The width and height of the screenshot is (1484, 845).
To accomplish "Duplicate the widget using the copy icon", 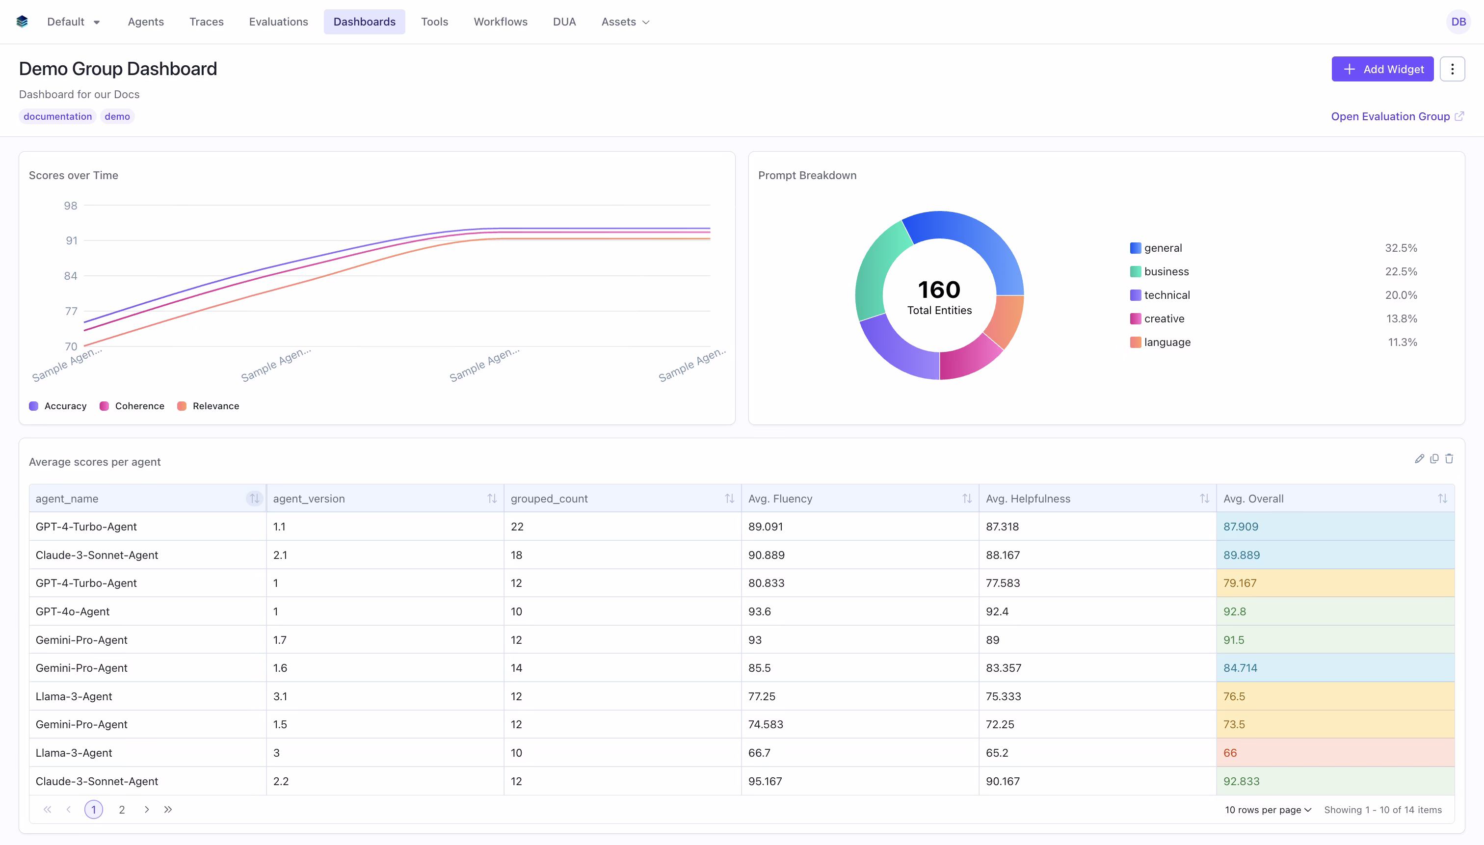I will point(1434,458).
...
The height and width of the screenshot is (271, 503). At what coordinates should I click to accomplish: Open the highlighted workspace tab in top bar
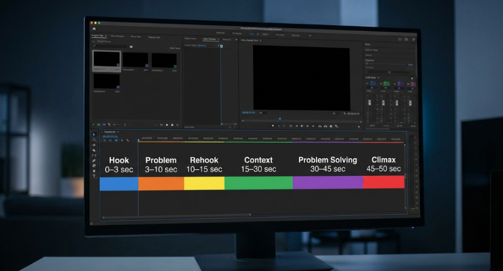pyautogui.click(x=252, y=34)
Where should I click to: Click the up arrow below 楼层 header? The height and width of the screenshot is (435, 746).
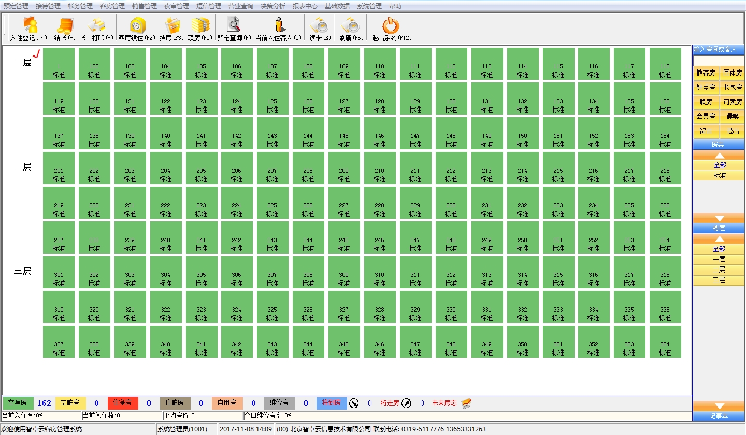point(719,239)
---
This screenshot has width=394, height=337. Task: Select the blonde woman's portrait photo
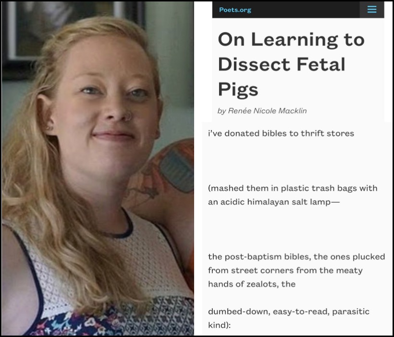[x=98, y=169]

**WHAT IS NEEDED:** Rewrite the data starting with the line containing "Where should I" and going on through the line containing "point(719,239)", keeping the request text but multiplying each coordinate in the answers by 0.6 and rounding to whole numbers with halves rounded up. Leave the pictures out.

**SOLUTION BELOW:**
Where should I click to: Click the up arrow below 楼层 header? The height and width of the screenshot is (435, 746).
point(431,143)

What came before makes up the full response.